# Keeping goats with a mule



## Dover Farms (Oct 16, 2007)

Hello all! It's been quite a while since I posted here, so many of your probably don't know me.

Someone just offered me a mini mule today. I've got some time to think about it as she/he was just born on Thursday.

Here are my questions: I feed my girls straight alfalfa. Can a mule have straight alfalfa? How about mineral-wise? I generally keep Sweetlix Magnum Milk(or whatever the dairy one is) minerals out free choice. I would get mini right at weaning....do you think there would be problems with them getting along? I don't want the mule injuring my does or vice versa. I've always wanted an equine and she's an steal. EVEN my boyfriend wants me to get her! Haha! But I, obviously, don't HAVE to get her.

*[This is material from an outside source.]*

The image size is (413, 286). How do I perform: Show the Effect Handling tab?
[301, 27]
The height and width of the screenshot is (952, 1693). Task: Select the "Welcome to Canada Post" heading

Any thoughts/tips would be greatly appreciated.


----------



## goathiker (Apr 14, 2011)

Mini-mules and donkeys founder really easily. I would think a diet of alfalfa would be a set up for founder and colic. Plus non-working equines need a calcium phosphorus ratio closer to 1:1 to prevent joint mice and arthritis in later life. Even too much fresh green grass can be a problem in these little guys.


----------



## LuvmyGoaties (Mar 9, 2010)

Some people keep mules and donkeys as guardian animals but I have also heard of many mules that would stomp a goat to death, especially babies. The people that previously owned my mule said that they pulled many dead coyotes out of her pasture. Now that I have her she chases my goats if they wander into her area (they quickly learned NOT to do that)- she also chases raddits, squirrels and birds if they have the nerve to come into her territory - she is a full sized mule though, not a mini and she was not raised with goats. If you got the mule young enough and she/he was raised with the goats you would probably be ok behavior wise. I would not however, feed a mule straigh alfalfa - they tend to be VERY easy keepers, especially the minis.


----------



## Maggie (Nov 5, 2010)

We have our mule Sarah with the goats, however I would NOT put our new mule with the goats, she has already gone to the fence and pinned her ears at them. They are both full sized mules and I have never seen Sarah go any faster than a walk (she has brain damage). When I introduced Sarah to the goats, we did so with her haltered to see how she was with them first. I would be a little bit nervous putting a weanling with smaller goats, they might be a bit too playful being a baby and wanting to play. 
I would think a mini mule would be similar to have a mini guard donkey if raised right with goats though. I agree with what the others have already said about the alfalfa, far too rich for a mini animals and mules being easy keepers. How large are the goats you will be keeping the mule with? If they are smaller, you could always make a creep area that only the goats can get into to get the alfalfa and minerals.


----------



## Dover Farms (Oct 16, 2007)

Thank you all for the information.

Looks like I won't be getting the baby. =( She would have been penned with my milkers, so creep feeding isn't an option and neither is switching the hay. Oh well, I suppose that'll be just that much more money to put towards my goats.

Someday, I shall have an equine!


----------